Being more ancient than the Egyptian pyramids, Agarak village is located to the south of Mount Aragats on the banks of the Amberd river.
During the ongoing archaeological excavations, a street with round-shaped houses and rectangular buildings was discovered. Some of the constructions retained ancient plaster, household items, and fortified walls with traps-false entrances.
Those are signs of presence of a settlement with ancient wineries, a necropolis, and an altar, which date back at 3400 BC. The wineries and a large group of tombs were on a plateau above the settlement. According to one local legend, a virgin girl needed to be sacrificed in order to make wine better.
In addition, there are preserved fragments of a wall of an unknown huge structure. But what was it for exactly? The answer to that question is still unknown.
The complex of Agarak is “multilayered” as different human generations lived there in different historical epochs. Particularly, the discovered numerous figurines and various household items belong to the era of the Shengavit or Kura-Araxes archaeological culture (2800-2600 BC).
Also, other items from the period of 8th-6th centuries BC like crypts and clay products were found. Artifacts of the Kingdom of Van, including a cremation jar (with the kingdom’s seal), funeral niche, and ceramics, were among these items.
Agarak has reached its peak during the reign of Artashesians and Yervandunis from the 4th-3rd centuries BC to the 2nd century BC – 4th century AD, when the village (or maybe already the city) was involved in international trade. This, in particular, is evidenced by coins of the Hellenistic and Roman periods found in the region. The settlement continued to exist until the 17th-18th centuries.
An interesting detail is that the 2nd-3rd centuries necropolis consisted of pagan tombs along with Christian ones. That was before Armenia adopted Christianity as state religion in 301.
Excavations in Agarak began in 2001. The site occupies a vast territory of 118 hectares, of which only 3 hectares have been excavated. Therefore, it is quite difficult to guess how many more mysteries this place holds.
Numerous holes of different size and depth scattered over the tuff stoves are particularly notable. According to the studies of archaeologists, in all likelihood, the pits have had either metallurgical or astrological purpose. And although researchers cannot say anything definite now, it is undeniable that these findings are man-made and therefore have great historical value.
There is an assumption that the holes formed a map of the starry sky. A variety of reliefs – rounded, cup-like, reminiscent of “keyholes”, “comets”, “labyrinths”, “lodges”, “altars” – was probably used for some cult rites.
Plane structures, for example, could be used in such ceremonies as sacrifices, offerings, cleansing or mating rituals, and other types of actions that were “necessary” to ensure fertility according to the pantheistic (the direct connection of nature with the gods) worldview of the Agaraks. With such actions, local residents tried to maintain an alliance with the gods.

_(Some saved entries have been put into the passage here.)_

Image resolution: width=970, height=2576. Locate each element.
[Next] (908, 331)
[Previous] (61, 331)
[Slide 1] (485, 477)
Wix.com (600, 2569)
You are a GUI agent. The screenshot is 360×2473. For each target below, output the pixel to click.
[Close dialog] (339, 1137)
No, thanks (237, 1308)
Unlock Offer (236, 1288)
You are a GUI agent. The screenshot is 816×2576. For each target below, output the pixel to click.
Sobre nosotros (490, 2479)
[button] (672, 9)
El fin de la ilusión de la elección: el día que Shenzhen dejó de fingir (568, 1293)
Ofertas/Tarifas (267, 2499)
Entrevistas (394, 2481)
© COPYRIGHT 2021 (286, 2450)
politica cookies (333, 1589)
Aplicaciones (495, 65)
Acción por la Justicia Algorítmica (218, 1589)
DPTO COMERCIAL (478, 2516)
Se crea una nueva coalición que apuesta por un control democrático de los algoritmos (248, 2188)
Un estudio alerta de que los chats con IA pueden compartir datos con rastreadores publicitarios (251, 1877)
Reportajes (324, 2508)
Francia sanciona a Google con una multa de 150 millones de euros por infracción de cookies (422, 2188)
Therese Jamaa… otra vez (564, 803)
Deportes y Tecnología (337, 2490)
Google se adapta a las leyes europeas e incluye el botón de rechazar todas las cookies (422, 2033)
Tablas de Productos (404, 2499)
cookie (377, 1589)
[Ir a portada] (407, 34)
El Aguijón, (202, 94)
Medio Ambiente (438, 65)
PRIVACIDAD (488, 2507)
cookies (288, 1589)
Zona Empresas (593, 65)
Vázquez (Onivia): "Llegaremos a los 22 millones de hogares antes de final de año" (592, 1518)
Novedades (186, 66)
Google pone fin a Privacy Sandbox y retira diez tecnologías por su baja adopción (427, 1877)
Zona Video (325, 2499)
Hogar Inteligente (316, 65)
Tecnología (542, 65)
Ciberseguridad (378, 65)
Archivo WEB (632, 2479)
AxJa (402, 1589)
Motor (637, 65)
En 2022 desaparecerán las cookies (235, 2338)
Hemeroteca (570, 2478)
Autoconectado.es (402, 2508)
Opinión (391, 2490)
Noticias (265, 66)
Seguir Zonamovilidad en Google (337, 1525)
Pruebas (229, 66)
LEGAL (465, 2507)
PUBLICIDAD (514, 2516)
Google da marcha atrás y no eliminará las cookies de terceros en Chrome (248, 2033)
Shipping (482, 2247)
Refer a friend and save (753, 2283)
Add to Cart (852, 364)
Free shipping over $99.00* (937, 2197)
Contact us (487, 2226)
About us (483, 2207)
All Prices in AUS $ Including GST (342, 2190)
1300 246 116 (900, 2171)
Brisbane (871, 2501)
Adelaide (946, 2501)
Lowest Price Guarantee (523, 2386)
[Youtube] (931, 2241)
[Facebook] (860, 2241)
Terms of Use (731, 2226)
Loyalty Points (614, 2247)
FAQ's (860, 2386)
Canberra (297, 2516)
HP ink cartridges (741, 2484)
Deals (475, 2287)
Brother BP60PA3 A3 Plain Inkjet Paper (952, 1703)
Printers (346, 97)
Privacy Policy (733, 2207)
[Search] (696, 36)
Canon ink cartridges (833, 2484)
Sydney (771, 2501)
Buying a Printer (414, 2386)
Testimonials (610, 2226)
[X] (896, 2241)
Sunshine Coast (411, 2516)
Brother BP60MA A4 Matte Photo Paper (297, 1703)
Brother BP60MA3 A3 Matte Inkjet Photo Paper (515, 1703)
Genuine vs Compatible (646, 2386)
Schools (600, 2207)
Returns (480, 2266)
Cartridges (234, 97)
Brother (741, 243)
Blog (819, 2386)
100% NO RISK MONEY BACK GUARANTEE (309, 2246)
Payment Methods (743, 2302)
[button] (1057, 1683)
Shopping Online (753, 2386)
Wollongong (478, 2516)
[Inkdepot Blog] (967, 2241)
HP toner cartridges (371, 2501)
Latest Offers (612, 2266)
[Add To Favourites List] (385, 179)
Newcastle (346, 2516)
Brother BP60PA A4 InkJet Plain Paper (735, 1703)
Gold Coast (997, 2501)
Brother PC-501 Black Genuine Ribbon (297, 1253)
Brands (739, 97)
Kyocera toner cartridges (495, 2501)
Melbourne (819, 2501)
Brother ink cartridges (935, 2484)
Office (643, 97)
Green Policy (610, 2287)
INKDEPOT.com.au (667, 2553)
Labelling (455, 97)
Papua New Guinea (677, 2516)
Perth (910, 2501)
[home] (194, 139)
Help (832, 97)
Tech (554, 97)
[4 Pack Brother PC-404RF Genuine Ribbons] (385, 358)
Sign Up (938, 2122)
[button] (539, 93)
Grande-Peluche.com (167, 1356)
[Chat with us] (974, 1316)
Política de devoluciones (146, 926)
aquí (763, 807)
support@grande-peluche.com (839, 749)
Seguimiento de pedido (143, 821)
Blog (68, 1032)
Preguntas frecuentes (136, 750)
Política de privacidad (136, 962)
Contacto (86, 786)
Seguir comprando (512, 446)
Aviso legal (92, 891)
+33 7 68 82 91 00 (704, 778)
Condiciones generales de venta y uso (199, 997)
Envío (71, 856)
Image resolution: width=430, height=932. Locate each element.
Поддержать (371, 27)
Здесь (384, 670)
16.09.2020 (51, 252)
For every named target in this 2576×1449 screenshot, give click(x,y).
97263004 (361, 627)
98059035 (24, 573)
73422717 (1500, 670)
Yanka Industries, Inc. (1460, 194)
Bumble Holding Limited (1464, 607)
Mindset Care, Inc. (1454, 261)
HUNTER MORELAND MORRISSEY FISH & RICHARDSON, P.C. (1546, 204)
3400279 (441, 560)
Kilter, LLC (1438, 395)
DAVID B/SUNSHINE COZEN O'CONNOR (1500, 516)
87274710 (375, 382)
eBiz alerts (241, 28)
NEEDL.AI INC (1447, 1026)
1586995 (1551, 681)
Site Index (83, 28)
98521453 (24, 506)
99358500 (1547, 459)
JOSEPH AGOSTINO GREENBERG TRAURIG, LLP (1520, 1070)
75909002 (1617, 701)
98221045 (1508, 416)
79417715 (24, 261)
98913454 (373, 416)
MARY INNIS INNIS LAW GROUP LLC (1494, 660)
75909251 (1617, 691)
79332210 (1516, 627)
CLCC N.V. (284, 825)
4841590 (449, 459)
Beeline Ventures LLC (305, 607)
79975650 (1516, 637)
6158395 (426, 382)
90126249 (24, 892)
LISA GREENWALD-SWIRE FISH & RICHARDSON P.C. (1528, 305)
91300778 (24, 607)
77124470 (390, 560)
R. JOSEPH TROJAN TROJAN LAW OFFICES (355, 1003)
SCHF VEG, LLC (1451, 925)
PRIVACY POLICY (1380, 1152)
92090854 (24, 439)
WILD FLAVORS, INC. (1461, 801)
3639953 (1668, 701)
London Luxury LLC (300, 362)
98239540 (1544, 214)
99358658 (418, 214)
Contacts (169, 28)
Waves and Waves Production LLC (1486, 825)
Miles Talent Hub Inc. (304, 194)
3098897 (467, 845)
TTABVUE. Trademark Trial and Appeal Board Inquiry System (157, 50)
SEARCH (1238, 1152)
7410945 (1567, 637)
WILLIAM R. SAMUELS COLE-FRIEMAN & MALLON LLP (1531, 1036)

Director of the Institute of Archeology and Ethnography of the National Academy of Sciences of Armenia Pavel Avetisyan said about Agarak, “Nothing definitive can be said yet, but it is obvious that what we found was built by human and is a very valuable masterpiece.
One should also take into account the fact that historical Armenia is a much broader concept than the present territory of the country.
Many monuments of the history belonging to Armenian people are located on the territory of neighboring countries, who are absolutely not interested in their preservation. On the contrary, they destroy them or simply “appropriate” the material heritage of the Armenian people. Unfortunately, this happens all the time!
Thus, systematic archaeological research on the territory of modern Armenia has, in a certain sense, strategic significance for the future of our nation.”
Excavations continue to this day, thanks to which new details are revealed constantly. It is even possible that a deeper research can uncover more ancient traces of human presence.
The modern village of Agarak was founded in 1919 by Armenian refugees from Bitlis and Van, who managed to escape from the Turks during the Armenian Genocide.
On October 4, 2008, on the territory of the village next to the preserved wall of the 4th-5th centuries church, a new Church of the Holy Mother of God was completed and consecrated.